In 1910, the city council proposed taking down the market house and reusing the materials to build a tool house on Nicholas Street. Apparently, only half the building was used for this, and the other half stood. In 1917, a market square was proposed for downtown Omaha. It would have been an open-air gazebo-type building with no permanent walls or vendor stalls. However, despite claiming the support from grocers across the city, it apparently didn't happen, either. The Omaha Women's Club was rumored to use the other half of the market house supplies for a new headquarters.

The private Omaha Wholesale Produce Market House Company operated as a monopoly over the market house concept for several years afterward. Their building was located at 11th and Jackson Streets. The Old Market served as the city's retail and wholesale produce district for almost a century.

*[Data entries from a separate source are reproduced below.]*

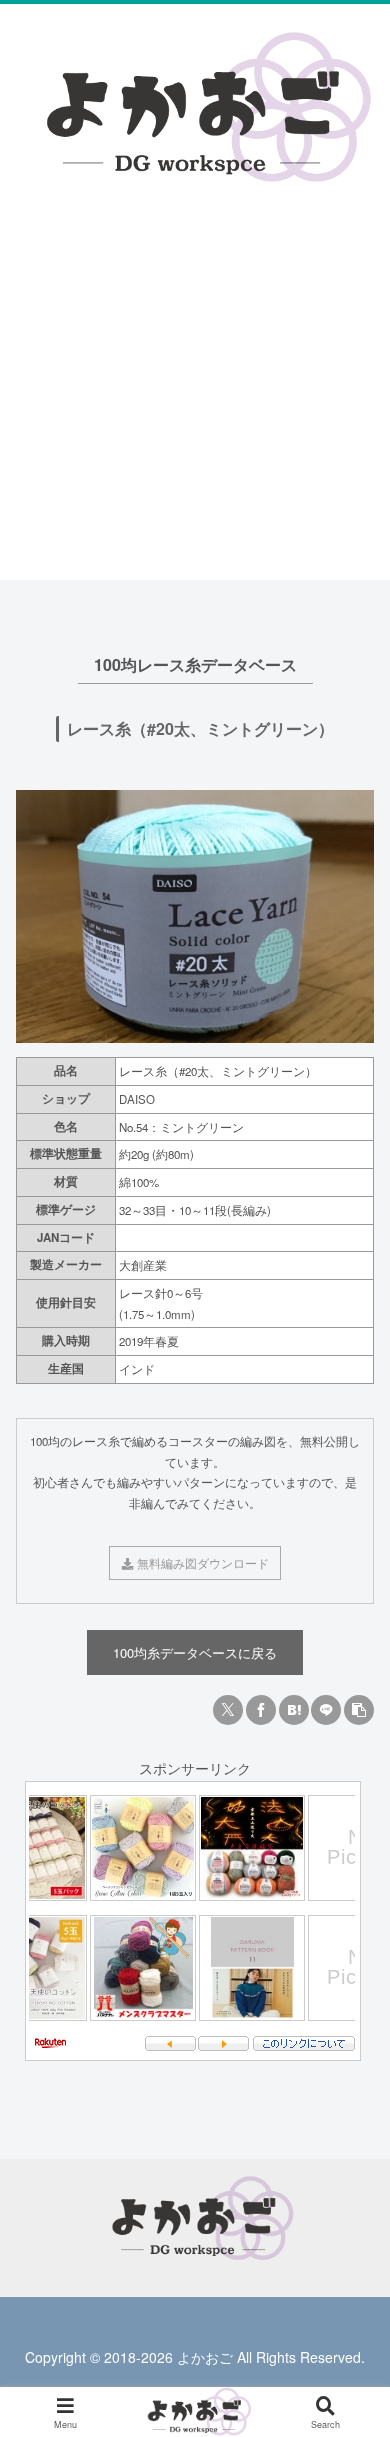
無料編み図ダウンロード (201, 1563)
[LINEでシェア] (326, 1710)
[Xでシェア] (228, 1710)
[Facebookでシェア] (261, 1710)
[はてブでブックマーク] (294, 1710)
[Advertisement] (195, 340)
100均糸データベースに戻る (195, 1652)
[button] (359, 1710)
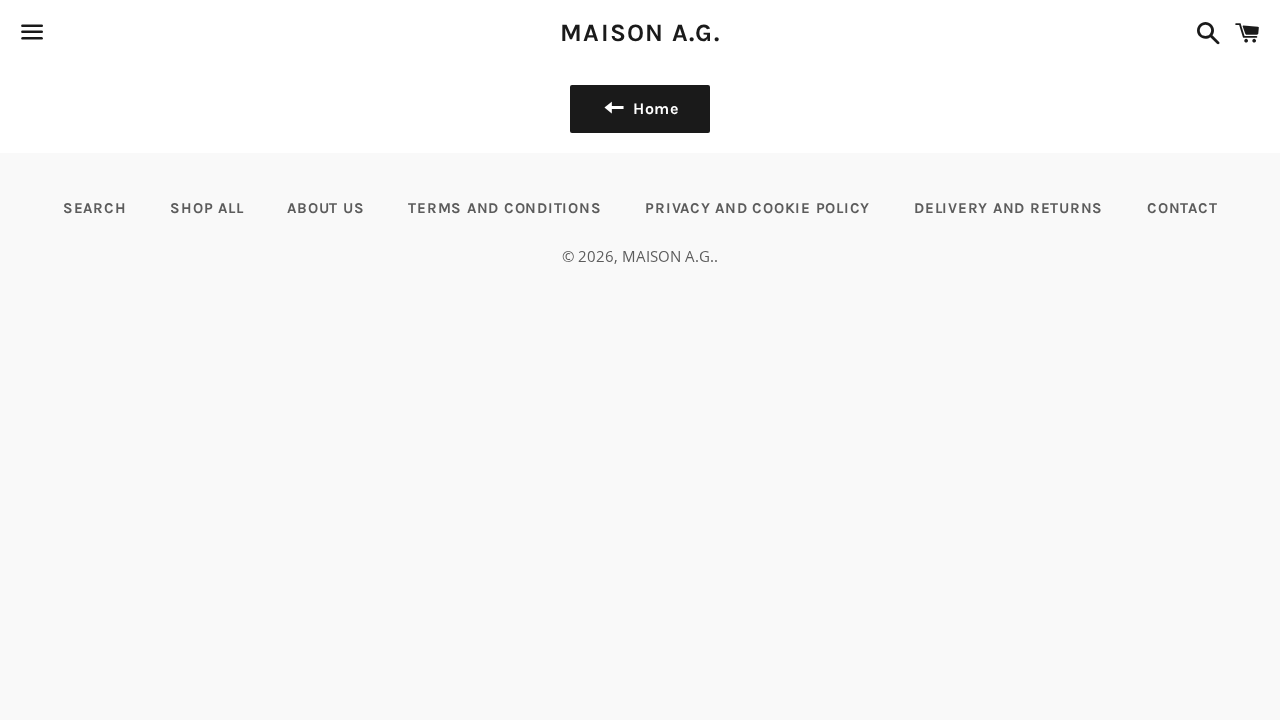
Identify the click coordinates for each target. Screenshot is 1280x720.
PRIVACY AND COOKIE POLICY (757, 208)
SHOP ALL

The market house was demolished by 1930, and today there's no remnants or signage designating its history or location.

Its lessons weren't totally lost though: In 1933, longtime city parks commissioner Joseph Hummel cited the case of using Jefferson Square in the city council's bid to replace it with a parking lot. When asked about the city's plans, he remarked, "It can't be done! Didn't they try to put a market house on Jefferson Square some years ago?" The implication was plain: In the 1880s, the court ruled against using Jefferson Square for anything other than a park, including the market house. Almost 50 years later, Hummel employed that logic against removing it.

The Jefferson Square was ultimately lost to the development of I-680 in the 1950s.